2008年11月17日月曜日

松本の話 一

 それから市蔵と千代子との間がどうなったか僕は知らない。別にどうもならないんだろう。少なくとも傍《はた》で見ていると、二人の関係は昔から今日《こんにち》に至るまで全く変らないようだ。二人に聞けばいろいろな事を云うだろうが、それはその時限りの気分に制せられて、まことしやかに前後に通じない嘘《うそ》を、永久の価値あるごとく話すのだと思えば間違ない。僕はそう信じている。
 あの事件ならその当時僕も聞かされた。しかも両方から聞かされた。あれは誤解でも何でもない。両方でそう信じているので、そうしてその信じ方に両方とも無理がないのだから、極《きわ》めてもっともな衝突と云わなければならない。したがって夫婦になろうが、友達として暮らそうが、あの衝突だけはとうてい免《まぬ》かれる事のできない、まあ二人の持って生れた、因果《いんが》と見るよりほかに仕方がなかろう。ところが不幸にも二人はある意味で密接に引きつけられている。しかもその引きつけられ方がまた傍《はた》のものにどうする権威もない宿命の力で支配されているんだから恐ろしい。取り澄ました警句を用いると、彼らは離れるために合い、合うために離れると云った風の気の毒な一対《いっつい》を形づくっている。こう云って君に解るかどうか知らないが、彼らが夫婦になると、不幸を醸《かも》す目的で夫婦になったと同様の結果に陥《おち》いるし、また夫婦にならないと不幸を続ける精神で夫婦にならないのと択《えら》ぶところのない不満足を感ずるのである。だから二人の運命はただ成行《なりゆき》に任せて、自然の手で直接に発展させて貰《もら》うのが一番上策だと思う。君だの僕だのが何のかのと要《い》らぬ世話を焼くのはかえって当人達のために好くあるまい。僕は知っての通り、市蔵から見ても千代子から見ても他人ではない。ことに須永《すなが》の姉からは、二人の身分について今まで頼まれたり相談を受けたりした例《ためし》は何度もある。けれども天の手際《てぎわ》で旨《うま》く行かないものを、どうして僕の力で纏《まと》める事ができよう。つまり姉は無理な夢を自分一人で見ているのである。

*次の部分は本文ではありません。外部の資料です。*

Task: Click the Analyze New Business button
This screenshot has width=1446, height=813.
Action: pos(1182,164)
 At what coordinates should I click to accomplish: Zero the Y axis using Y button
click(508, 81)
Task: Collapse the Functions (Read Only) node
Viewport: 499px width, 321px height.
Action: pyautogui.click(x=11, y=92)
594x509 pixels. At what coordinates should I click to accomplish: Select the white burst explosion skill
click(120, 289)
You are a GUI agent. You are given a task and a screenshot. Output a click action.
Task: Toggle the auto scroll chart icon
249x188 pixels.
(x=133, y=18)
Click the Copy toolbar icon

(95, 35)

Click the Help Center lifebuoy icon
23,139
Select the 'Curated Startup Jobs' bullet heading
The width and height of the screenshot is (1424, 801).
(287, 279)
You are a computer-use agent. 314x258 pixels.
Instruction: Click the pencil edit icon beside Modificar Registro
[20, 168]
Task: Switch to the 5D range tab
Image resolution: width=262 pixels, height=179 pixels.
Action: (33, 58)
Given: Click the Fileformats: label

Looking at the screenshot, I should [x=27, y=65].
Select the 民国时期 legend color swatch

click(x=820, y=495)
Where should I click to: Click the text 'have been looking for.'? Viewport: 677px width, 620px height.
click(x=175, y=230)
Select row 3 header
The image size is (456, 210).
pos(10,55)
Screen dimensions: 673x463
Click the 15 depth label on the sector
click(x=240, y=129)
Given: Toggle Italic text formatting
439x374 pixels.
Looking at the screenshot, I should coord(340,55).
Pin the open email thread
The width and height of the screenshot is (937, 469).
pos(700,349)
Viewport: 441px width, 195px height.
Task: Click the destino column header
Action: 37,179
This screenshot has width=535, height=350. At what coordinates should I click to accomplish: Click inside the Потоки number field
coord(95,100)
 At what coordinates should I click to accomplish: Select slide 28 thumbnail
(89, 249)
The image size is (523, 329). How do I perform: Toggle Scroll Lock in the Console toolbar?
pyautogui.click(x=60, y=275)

 須永の姉も田口の姉も、僕と市蔵の性質が余りよく似ているので驚ろいている。僕自身もどうしてこんな変り者が親類に二人|揃《そろ》ってできたのだろうかと考えては不思議に思う。須永の姉の料簡《りょうけん》では、市蔵の今日《こんにち》は全く僕の感化を受けた結果に過ぎないと見ているらしい。僕が姉の気に入らない点をいくらでも有《も》っている内で、最も彼女を不愉快にするものは、不明なる僕のわが甥《おい》に及ぼしたと認められているこの悪い影響である。僕は僕の市蔵に対する今日までの態度に顧《かえり》みて、この非難をもっともだと肯《がえん》ずる。それがために市蔵を田口家から疎隔したという不服もついでに承認して差支《さしつかえ》ない。ただ彼ら姉二人が僕と市蔵とを、同じ型からでき上った偏窟人《へんくつじん》のように見傚《みな》して、同じ眉《まゆ》を僕らの上に等しく顰《ひそ》めるのは疑もなく誤っている。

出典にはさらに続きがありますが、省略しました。